Rewrite the entries from the line with "Where should I click to: Select" to the line with "will click(x=1335, y=39).", requests included, and shift every coordinate in the answers by -39. Give only those lines.

┌─ PROVIDED INFORMATION

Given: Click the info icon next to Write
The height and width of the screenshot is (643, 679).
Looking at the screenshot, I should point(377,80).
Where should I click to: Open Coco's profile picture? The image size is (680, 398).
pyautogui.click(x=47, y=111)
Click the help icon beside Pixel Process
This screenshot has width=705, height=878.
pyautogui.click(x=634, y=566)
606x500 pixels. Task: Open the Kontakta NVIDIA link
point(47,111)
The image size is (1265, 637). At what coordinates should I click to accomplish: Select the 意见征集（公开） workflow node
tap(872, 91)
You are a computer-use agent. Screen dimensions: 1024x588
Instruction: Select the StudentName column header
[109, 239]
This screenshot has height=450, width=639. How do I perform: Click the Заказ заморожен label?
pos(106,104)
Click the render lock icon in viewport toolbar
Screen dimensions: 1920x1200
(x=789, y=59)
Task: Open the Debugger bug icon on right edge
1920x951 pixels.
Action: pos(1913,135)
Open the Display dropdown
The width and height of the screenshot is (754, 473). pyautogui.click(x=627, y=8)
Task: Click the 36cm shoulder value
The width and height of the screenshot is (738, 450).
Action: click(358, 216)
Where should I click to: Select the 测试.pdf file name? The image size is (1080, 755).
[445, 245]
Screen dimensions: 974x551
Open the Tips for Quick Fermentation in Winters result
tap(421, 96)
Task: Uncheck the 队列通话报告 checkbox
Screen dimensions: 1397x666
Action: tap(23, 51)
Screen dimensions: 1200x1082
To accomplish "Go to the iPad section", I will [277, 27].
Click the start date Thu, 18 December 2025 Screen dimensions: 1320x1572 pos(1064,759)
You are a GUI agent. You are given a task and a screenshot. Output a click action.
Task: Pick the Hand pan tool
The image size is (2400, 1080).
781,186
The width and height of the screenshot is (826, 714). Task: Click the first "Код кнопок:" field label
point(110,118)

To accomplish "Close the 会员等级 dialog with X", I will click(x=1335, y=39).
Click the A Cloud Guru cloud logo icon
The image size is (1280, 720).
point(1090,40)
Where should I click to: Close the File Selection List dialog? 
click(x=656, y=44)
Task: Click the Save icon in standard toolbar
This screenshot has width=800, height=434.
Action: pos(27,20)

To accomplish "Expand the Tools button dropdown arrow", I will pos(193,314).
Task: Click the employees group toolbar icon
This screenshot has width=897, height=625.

└─

### RESULT BELOW
Where should I click to: Select the 测试.pdf file name? The image size is (1080, 755).
[406, 206]
Screen dimensions: 974x551
Open the Tips for Quick Fermentation in Winters result
tap(382, 57)
Task: Uncheck the 队列通话报告 checkbox
Screen dimensions: 1397x666
Action: tap(-16, 12)
Screen dimensions: 1200x1082
To accomplish "Go to the iPad section", I will [238, -12].
Click the start date Thu, 18 December 2025 Screen dimensions: 1320x1572 pos(1025,720)
You are a GUI agent. You are given a task and a screenshot. Output a click action.
Task: Pick the Hand pan tool
The image size is (2400, 1080).
742,147
The width and height of the screenshot is (826, 714). Task: Click the first "Код кнопок:" field label
point(71,79)

To accomplish "Close the 会员等级 dialog with X", I will click(x=1296, y=0).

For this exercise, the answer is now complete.